The output for the second image wasn't as good, maybe because it's one of those "changeable letter signs" where letters have a non-standard font, with a slightly uneven spacing between them.


  >>> result = reader.readtext('due-to-covid-19-2.jpg', detail=0)
  >>> result
  ['VENTURES',
   'MNIVEHTURESCARHEIT LScu!',
   'HIE',
   'ARE',
   'ALL',
   'IN',
   'THIS',
   'TOGETIIER',
   'STAV',
   'MEALTIY',
   'AND REMEMBER',
   'SOCIAL',
   'DISTANCING']

It returned the worst output for the third image even after we corrected the rotation, probably because the letters are handwritten.
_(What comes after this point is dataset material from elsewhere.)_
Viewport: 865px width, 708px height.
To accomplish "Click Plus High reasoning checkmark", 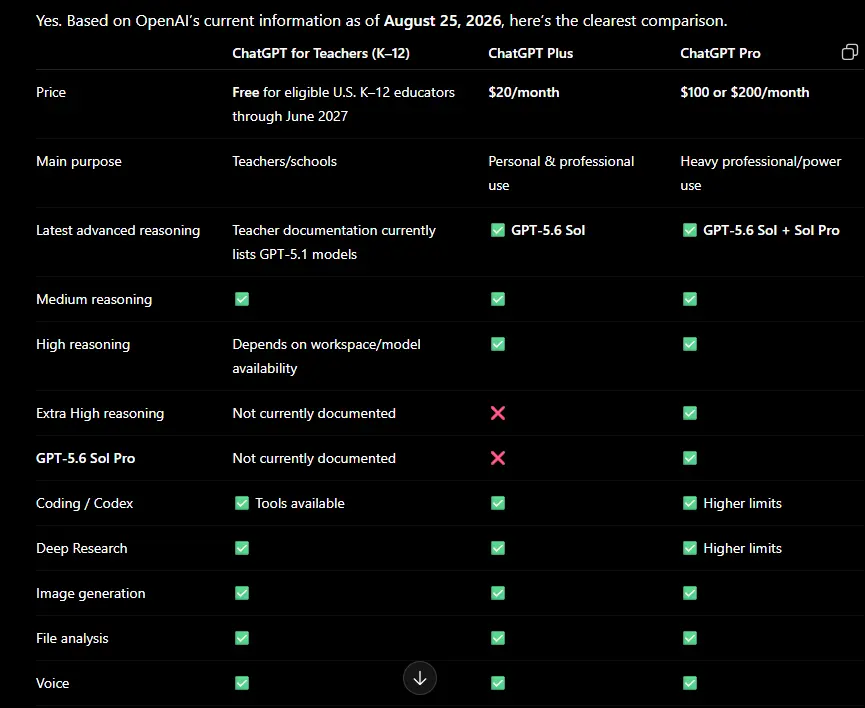I will click(498, 344).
  >>> result = reader.readtext('due-to-covid-19-3.jpg', detail=0)
  >>> result
  ['AFTER',
   'you',
   'SEE',
   'cURVe',
   'Tlle',
   'FLAT7ENS',
   '(@13',
   '4[( = 4[(4',
   'MeBCRT',
   'CAL']

In contrast, here's the output from Google's Cloud Vision API. This is not a fair comparison as handwriting recognition is different than OCR (and also because GOOGL!). But it's interesting to note that Google's closed-source code solves both problems at once! Will they ever release it?

The output for the fourth image was good, probably because of a standard font, even though the layout is non-standard. It missed the space between "IS" and "GREAT" maybe because the letters aren't placed sufficiently far apart.


  >>> result = reader.readtext('due-to-covid-19-4.jpg', detail=0)
  >>> result
  ['WE ARE', 'PRAYING', 'FOR YOU.', 'GOD ISGREAT.']

The output for the fifth image was also good, because of a standard font and layout.


  >>> result = reader.readtext('due-to-covid-19-5.jpg', detail=0)
  >>> result
  ["wddcno's",
   'gelati',
   'THIS STORE IS CLOSED',
   'UNTIL FURTHER NOTICE',
   'Dear Gelato Friends,',
   'We',
   'are closing all our stores until further notice',
   'We are doing this to protect the health of our staff',
   'and our customers, and to help',
   'the',
   'NHS to deal with',
   'this pandemic.',
   'We hope to reopen as soon as it is safe to do SO.',
   'your understanding',
   'We',
   'thank',
   'for',
   'you',
   'and',
   'your',
   'support. Keep safe, keep healthy.',
   "Oddono's Gelati Italiani"]

After these initial dabblements, I think it makes sense to use EasyOCR for adding OCR support to camelot, as PDFs usually have standard fonts.